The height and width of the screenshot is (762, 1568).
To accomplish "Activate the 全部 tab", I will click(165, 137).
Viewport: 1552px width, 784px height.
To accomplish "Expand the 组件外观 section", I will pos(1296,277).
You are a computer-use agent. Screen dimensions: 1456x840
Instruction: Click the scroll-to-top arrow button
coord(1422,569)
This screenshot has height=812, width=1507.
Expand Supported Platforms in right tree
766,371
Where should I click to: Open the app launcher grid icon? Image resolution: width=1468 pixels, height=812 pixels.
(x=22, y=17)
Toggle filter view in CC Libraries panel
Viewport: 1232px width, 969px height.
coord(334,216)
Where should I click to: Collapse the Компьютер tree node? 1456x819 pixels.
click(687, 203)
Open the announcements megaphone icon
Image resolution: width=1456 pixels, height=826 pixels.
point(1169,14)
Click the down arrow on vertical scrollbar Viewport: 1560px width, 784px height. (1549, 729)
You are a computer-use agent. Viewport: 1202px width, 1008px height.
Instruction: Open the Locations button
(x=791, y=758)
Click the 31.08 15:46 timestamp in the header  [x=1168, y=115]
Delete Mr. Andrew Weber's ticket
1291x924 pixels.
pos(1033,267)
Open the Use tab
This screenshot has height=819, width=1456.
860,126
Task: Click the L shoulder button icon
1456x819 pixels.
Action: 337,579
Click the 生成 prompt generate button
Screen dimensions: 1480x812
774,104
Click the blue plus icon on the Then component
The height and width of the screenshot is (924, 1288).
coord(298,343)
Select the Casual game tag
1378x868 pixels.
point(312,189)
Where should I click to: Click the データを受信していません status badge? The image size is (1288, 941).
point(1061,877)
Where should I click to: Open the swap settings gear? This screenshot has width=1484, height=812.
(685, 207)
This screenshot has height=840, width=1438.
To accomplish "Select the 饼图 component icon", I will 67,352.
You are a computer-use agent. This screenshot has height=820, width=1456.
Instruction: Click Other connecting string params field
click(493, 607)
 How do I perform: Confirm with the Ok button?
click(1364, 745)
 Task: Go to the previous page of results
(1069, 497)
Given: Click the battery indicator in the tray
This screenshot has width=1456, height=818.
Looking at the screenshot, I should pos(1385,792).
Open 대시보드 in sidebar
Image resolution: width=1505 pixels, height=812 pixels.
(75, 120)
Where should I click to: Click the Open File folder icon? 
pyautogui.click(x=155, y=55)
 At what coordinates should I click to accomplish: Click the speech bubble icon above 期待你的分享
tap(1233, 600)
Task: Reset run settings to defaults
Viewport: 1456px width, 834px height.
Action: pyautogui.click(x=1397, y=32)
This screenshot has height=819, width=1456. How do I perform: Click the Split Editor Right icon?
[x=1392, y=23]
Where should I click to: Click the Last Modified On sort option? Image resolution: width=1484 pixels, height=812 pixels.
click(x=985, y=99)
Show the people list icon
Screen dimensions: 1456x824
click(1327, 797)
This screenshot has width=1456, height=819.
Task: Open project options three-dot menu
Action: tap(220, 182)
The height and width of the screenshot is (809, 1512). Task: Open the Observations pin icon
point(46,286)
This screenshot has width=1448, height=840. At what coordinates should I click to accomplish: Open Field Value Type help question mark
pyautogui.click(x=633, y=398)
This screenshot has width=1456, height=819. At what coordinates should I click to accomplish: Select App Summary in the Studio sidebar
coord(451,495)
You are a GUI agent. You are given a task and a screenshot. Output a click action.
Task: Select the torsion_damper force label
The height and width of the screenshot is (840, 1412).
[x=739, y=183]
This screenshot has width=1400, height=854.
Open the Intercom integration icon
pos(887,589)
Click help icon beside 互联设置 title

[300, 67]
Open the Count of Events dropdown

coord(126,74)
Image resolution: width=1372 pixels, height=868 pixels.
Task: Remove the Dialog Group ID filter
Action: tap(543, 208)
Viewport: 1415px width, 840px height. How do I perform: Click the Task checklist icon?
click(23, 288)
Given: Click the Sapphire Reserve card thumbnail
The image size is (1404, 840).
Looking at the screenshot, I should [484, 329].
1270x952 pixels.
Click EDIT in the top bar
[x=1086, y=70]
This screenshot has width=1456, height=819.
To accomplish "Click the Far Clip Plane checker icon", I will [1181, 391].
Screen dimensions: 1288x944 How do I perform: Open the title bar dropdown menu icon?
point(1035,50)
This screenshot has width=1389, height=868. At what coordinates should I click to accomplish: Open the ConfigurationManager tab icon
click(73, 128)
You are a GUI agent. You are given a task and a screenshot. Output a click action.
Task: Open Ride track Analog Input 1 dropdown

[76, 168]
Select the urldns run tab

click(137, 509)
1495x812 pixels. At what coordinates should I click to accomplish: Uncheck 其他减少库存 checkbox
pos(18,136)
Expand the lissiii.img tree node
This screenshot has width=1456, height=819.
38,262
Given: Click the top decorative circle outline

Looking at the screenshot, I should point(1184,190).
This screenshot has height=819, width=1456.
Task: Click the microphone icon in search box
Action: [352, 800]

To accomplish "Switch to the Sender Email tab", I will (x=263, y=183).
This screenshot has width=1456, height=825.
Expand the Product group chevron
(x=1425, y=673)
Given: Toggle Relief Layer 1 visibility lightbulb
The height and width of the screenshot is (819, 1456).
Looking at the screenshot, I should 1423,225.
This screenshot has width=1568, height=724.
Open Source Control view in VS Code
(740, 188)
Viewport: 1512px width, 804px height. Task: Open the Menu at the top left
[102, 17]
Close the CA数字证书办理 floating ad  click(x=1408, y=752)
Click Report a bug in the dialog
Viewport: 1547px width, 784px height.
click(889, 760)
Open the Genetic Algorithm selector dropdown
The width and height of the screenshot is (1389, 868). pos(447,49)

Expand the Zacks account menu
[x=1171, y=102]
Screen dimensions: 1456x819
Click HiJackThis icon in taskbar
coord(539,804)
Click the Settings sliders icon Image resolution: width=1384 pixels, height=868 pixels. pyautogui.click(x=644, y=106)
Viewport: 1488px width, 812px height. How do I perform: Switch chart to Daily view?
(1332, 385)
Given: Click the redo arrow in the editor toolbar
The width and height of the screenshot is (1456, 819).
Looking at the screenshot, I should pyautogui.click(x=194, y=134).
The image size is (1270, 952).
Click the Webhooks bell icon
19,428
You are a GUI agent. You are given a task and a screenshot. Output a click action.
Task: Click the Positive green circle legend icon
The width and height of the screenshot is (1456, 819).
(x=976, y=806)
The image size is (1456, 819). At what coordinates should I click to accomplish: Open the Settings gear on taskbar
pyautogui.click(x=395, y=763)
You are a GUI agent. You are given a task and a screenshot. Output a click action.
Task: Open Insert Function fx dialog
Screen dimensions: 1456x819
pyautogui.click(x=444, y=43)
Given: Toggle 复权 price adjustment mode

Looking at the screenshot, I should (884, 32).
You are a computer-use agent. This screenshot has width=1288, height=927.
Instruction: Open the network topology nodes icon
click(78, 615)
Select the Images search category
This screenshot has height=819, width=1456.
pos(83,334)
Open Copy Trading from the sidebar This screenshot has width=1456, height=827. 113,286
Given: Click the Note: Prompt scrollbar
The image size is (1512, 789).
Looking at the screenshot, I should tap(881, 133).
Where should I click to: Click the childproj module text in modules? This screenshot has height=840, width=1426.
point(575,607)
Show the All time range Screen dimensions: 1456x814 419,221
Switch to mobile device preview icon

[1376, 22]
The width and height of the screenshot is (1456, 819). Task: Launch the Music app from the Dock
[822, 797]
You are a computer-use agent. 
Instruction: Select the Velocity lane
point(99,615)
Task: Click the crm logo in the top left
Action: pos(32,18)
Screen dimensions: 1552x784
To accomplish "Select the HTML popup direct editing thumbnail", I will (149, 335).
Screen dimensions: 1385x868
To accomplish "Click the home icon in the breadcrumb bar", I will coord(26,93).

-------------------------

◆ **WORK TO COMPLETE**: Emit the records above again, exactly, with no line skipped.

◆ **TASK SOLUTION**:
The height and width of the screenshot is (762, 1568).
To accomplish "Activate the 全部 tab", I will click(165, 137).
Viewport: 1552px width, 784px height.
To accomplish "Expand the 组件外观 section", I will pos(1296,277).
You are a computer-use agent. Screen dimensions: 1456x840
Instruction: Click the scroll-to-top arrow button
coord(1422,569)
This screenshot has height=812, width=1507.
Expand Supported Platforms in right tree
766,371
Where should I click to: Open the app launcher grid icon? Image resolution: width=1468 pixels, height=812 pixels.
(x=22, y=17)
Toggle filter view in CC Libraries panel
Viewport: 1232px width, 969px height.
coord(334,216)
Where should I click to: Collapse the Компьютер tree node? 1456x819 pixels.
click(687, 203)
Open the announcements megaphone icon
Image resolution: width=1456 pixels, height=826 pixels.
point(1169,14)
Click the down arrow on vertical scrollbar Viewport: 1560px width, 784px height. (1549, 729)
You are a computer-use agent. Viewport: 1202px width, 1008px height.
Instruction: Open the Locations button
(x=791, y=758)
Click the 31.08 15:46 timestamp in the header  [x=1168, y=115]
Delete Mr. Andrew Weber's ticket
1291x924 pixels.
pos(1033,267)
Open the Use tab
This screenshot has height=819, width=1456.
860,126
Task: Click the L shoulder button icon
1456x819 pixels.
Action: 337,579
Click the 生成 prompt generate button
Screen dimensions: 1480x812
774,104
Click the blue plus icon on the Then component
The height and width of the screenshot is (924, 1288).
coord(298,343)
Select the Casual game tag
1378x868 pixels.
point(312,189)
Where should I click to: Click the データを受信していません status badge? The image size is (1288, 941).
point(1061,877)
Where should I click to: Open the swap settings gear? This screenshot has width=1484, height=812.
(685, 207)
This screenshot has height=840, width=1438.
To accomplish "Select the 饼图 component icon", I will 67,352.
You are a computer-use agent. This screenshot has height=820, width=1456.
Instruction: Click Other connecting string params field
click(493, 607)
 How do I perform: Confirm with the Ok button?
click(1364, 745)
 Task: Go to the previous page of results
(1069, 497)
Given: Click the battery indicator in the tray
This screenshot has width=1456, height=818.
Looking at the screenshot, I should pos(1385,792).
Open 대시보드 in sidebar
Image resolution: width=1505 pixels, height=812 pixels.
(75, 120)
Where should I click to: Click the Open File folder icon? 
pyautogui.click(x=155, y=55)
 At what coordinates should I click to accomplish: Click the speech bubble icon above 期待你的分享
tap(1233, 600)
Task: Reset run settings to defaults
Viewport: 1456px width, 834px height.
Action: pyautogui.click(x=1397, y=32)
This screenshot has height=819, width=1456. How do I perform: Click the Split Editor Right icon?
[x=1392, y=23]
Where should I click to: Click the Last Modified On sort option? Image resolution: width=1484 pixels, height=812 pixels.
click(x=985, y=99)
Show the people list icon
Screen dimensions: 1456x824
click(1327, 797)
This screenshot has width=1456, height=819.
Task: Open project options three-dot menu
Action: tap(220, 182)
The height and width of the screenshot is (809, 1512). Task: Open the Observations pin icon
point(46,286)
This screenshot has width=1448, height=840. At what coordinates should I click to accomplish: Open Field Value Type help question mark
pyautogui.click(x=633, y=398)
This screenshot has width=1456, height=819. At what coordinates should I click to accomplish: Select App Summary in the Studio sidebar
coord(451,495)
You are a GUI agent. You are given a task and a screenshot. Output a click action.
Task: Select the torsion_damper force label
The height and width of the screenshot is (840, 1412).
[x=739, y=183]
This screenshot has width=1400, height=854.
Open the Intercom integration icon
pos(887,589)
Click help icon beside 互联设置 title

[300, 67]
Open the Count of Events dropdown

coord(126,74)
Image resolution: width=1372 pixels, height=868 pixels.
Task: Remove the Dialog Group ID filter
Action: tap(543, 208)
Viewport: 1415px width, 840px height. How do I perform: Click the Task checklist icon?
click(23, 288)
Given: Click the Sapphire Reserve card thumbnail
The image size is (1404, 840).
Looking at the screenshot, I should [484, 329].
1270x952 pixels.
Click EDIT in the top bar
[x=1086, y=70]
This screenshot has width=1456, height=819.
To accomplish "Click the Far Clip Plane checker icon", I will [1181, 391].
Screen dimensions: 1288x944 How do I perform: Open the title bar dropdown menu icon?
point(1035,50)
This screenshot has width=1389, height=868. At what coordinates should I click to accomplish: Open the ConfigurationManager tab icon
click(73, 128)
You are a GUI agent. You are given a task and a screenshot. Output a click action.
Task: Open Ride track Analog Input 1 dropdown

[76, 168]
Select the urldns run tab

click(137, 509)
1495x812 pixels. At what coordinates should I click to accomplish: Uncheck 其他减少库存 checkbox
pos(18,136)
Expand the lissiii.img tree node
This screenshot has width=1456, height=819.
38,262
Given: Click the top decorative circle outline

Looking at the screenshot, I should point(1184,190).
This screenshot has height=819, width=1456.
Task: Click the microphone icon in search box
Action: [352, 800]

To accomplish "Switch to the Sender Email tab", I will (x=263, y=183).
This screenshot has width=1456, height=825.
Expand the Product group chevron
(x=1425, y=673)
Given: Toggle Relief Layer 1 visibility lightbulb
The height and width of the screenshot is (819, 1456).
Looking at the screenshot, I should 1423,225.
This screenshot has width=1568, height=724.
Open Source Control view in VS Code
(740, 188)
Viewport: 1512px width, 804px height. Task: Open the Menu at the top left
[102, 17]
Close the CA数字证书办理 floating ad  click(x=1408, y=752)
Click Report a bug in the dialog
Viewport: 1547px width, 784px height.
click(889, 760)
Open the Genetic Algorithm selector dropdown
The width and height of the screenshot is (1389, 868). pos(447,49)

Expand the Zacks account menu
[x=1171, y=102]
Screen dimensions: 1456x819
Click HiJackThis icon in taskbar
coord(539,804)
Click the Settings sliders icon Image resolution: width=1384 pixels, height=868 pixels. pyautogui.click(x=644, y=106)
Viewport: 1488px width, 812px height. How do I perform: Switch chart to Daily view?
(1332, 385)
Given: Click the redo arrow in the editor toolbar
The width and height of the screenshot is (1456, 819).
Looking at the screenshot, I should pyautogui.click(x=194, y=134).
The image size is (1270, 952).
Click the Webhooks bell icon
19,428
You are a GUI agent. You are given a task and a screenshot. Output a click action.
Task: Click the Positive green circle legend icon
The width and height of the screenshot is (1456, 819).
(x=976, y=806)
The image size is (1456, 819). At what coordinates should I click to accomplish: Open the Settings gear on taskbar
pyautogui.click(x=395, y=763)
You are a GUI agent. You are given a task and a screenshot. Output a click action.
Task: Open Insert Function fx dialog
Screen dimensions: 1456x819
pyautogui.click(x=444, y=43)
Given: Toggle 复权 price adjustment mode

Looking at the screenshot, I should (884, 32).
You are a computer-use agent. This screenshot has width=1288, height=927.
Instruction: Open the network topology nodes icon
click(78, 615)
Select the Images search category
This screenshot has height=819, width=1456.
pos(83,334)
Open Copy Trading from the sidebar This screenshot has width=1456, height=827. 113,286
Given: Click the Note: Prompt scrollbar
The image size is (1512, 789).
Looking at the screenshot, I should tap(881, 133).
Where should I click to: Click the childproj module text in modules? This screenshot has height=840, width=1426.
point(575,607)
Show the All time range Screen dimensions: 1456x814 419,221
Switch to mobile device preview icon

[1376, 22]
The width and height of the screenshot is (1456, 819). Task: Launch the Music app from the Dock
[822, 797]
You are a computer-use agent. 
Instruction: Select the Velocity lane
point(99,615)
Task: Click the crm logo in the top left
Action: pos(32,18)
Screen dimensions: 1552x784
To accomplish "Select the HTML popup direct editing thumbnail", I will (149, 335).
Screen dimensions: 1385x868
To accomplish "Click the home icon in the breadcrumb bar", I will coord(26,93).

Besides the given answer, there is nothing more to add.